As the journalist Robert “Bob” Woodward tells us in the book ‘Like a motorcycle’ (Kultrum), John Bellushi spent his last night snorting, getting into one of the Chateau Marmont suites without stopping. For those who don’t know yet, the Chateau Marmont is a gothic-looking hotel where Howard Hughes used to masturbate glued to the glass windows. Hughes lived in one of those luxurious rooms overlooking a swimming pool where the tanned bodies of Hollywood stars plunged.

Robert de Niro and Robin Williams snorted through that hotel, and through Belushi’s room, the night before the fatal outcome. Neither of the two actors liked the woman who was with Belushi. It was about Cathy Smith, a kind of groupie who alternated her functions with those of a camel.
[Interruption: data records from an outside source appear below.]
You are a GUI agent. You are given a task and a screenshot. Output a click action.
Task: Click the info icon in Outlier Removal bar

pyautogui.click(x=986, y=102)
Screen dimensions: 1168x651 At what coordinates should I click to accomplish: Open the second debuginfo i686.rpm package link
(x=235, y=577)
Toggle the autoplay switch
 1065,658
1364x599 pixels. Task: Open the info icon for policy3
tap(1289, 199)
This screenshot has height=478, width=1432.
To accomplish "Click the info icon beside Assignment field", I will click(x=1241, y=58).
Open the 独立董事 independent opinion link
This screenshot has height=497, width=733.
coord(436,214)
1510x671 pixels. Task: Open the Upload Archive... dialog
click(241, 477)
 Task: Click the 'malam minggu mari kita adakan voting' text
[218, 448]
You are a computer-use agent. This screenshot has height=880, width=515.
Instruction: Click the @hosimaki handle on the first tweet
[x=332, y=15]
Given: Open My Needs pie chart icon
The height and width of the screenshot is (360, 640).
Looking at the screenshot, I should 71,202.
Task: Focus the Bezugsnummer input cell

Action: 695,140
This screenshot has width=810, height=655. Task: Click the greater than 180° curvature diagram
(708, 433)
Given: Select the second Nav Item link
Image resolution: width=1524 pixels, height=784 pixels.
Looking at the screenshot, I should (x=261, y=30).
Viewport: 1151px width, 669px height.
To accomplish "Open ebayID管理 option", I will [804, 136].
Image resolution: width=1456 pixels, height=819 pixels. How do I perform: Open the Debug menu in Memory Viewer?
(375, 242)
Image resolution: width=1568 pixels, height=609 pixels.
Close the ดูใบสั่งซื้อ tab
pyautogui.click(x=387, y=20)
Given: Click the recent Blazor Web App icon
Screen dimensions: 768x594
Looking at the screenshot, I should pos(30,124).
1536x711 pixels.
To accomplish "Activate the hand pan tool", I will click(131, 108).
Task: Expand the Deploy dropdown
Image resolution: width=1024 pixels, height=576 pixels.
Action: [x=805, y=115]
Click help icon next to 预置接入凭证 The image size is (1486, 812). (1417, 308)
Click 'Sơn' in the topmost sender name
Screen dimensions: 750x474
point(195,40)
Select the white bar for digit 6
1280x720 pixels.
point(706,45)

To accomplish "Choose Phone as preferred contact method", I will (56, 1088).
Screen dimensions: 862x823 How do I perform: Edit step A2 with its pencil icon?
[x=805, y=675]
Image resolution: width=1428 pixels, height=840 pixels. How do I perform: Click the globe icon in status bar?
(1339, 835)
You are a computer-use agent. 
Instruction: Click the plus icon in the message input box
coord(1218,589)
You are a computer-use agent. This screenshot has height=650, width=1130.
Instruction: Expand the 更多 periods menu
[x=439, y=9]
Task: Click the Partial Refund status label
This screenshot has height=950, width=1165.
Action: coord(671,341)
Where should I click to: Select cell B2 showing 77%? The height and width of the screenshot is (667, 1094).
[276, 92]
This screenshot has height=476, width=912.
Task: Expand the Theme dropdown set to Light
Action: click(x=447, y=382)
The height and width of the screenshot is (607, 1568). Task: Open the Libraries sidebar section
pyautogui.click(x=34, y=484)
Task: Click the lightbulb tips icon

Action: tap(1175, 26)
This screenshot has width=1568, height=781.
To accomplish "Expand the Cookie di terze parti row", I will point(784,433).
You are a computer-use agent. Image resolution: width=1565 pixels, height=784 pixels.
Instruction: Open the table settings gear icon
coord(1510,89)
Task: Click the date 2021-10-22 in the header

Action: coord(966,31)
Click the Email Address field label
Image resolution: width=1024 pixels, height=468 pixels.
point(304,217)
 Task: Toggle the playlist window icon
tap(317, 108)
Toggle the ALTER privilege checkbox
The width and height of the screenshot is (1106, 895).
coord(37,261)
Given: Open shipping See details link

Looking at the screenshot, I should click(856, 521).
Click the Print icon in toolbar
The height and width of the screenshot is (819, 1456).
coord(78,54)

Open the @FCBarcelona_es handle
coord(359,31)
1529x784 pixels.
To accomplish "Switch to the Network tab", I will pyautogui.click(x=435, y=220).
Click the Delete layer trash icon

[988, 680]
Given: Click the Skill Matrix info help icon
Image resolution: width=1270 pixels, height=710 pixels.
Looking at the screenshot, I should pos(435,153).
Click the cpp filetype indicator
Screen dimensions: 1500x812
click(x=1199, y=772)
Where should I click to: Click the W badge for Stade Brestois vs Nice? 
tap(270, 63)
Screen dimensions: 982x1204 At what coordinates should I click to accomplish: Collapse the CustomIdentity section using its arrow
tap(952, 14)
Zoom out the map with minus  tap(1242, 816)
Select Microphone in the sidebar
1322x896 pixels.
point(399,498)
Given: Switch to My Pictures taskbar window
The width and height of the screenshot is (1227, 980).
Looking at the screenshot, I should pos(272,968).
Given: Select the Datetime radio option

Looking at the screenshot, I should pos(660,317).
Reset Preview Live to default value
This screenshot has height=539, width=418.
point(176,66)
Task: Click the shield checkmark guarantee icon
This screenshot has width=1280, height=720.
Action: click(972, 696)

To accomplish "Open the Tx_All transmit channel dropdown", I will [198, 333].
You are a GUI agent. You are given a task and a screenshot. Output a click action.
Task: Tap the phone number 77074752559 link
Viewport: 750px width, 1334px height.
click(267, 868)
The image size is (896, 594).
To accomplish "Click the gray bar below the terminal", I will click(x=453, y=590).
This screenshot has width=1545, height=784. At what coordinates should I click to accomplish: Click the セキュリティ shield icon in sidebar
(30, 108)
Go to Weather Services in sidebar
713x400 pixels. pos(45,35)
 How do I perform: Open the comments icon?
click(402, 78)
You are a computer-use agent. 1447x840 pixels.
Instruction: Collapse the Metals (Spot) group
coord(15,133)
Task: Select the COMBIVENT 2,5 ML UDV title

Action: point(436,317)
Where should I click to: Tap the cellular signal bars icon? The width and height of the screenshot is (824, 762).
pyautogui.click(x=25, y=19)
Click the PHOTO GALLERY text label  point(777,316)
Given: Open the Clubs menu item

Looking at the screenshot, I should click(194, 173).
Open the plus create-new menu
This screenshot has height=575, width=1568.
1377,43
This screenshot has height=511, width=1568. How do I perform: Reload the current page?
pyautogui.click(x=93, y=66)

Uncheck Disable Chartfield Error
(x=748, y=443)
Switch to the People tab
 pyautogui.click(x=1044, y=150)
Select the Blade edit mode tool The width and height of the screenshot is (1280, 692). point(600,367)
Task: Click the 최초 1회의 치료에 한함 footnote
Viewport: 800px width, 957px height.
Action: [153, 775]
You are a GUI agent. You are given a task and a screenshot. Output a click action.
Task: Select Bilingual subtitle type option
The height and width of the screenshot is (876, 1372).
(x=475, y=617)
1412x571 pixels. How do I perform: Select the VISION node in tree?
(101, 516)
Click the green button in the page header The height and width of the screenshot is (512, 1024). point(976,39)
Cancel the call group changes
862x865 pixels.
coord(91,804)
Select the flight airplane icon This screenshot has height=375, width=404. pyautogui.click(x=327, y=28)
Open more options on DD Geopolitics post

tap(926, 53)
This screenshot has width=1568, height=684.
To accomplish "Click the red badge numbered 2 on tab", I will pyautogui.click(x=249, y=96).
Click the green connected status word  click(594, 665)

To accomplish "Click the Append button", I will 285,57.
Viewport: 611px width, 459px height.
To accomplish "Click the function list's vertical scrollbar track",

At that point, Cathy Smith was famous for having worked with the Rolling Stones and with The Band, the folk rock group that dedicated the song The Weight to her, a classic that appeared on the soundtrack of the movie Easy Rider and is part of of the counterculture imaginary.

Cathy Smith was very well connected in the environment. If you needed something, she could get it for you. From poison to sex, the latter generously, as Robert “Bob” Woodward continues to tell us in his book. According to him, the appearance of Cathy Smith was as important in John Belushi’s life as in his death, since it was she who prepared the artist’s last shot for him. He did so before getting behind the wheel and driving out of the hotel in a car that didn’t belong to her.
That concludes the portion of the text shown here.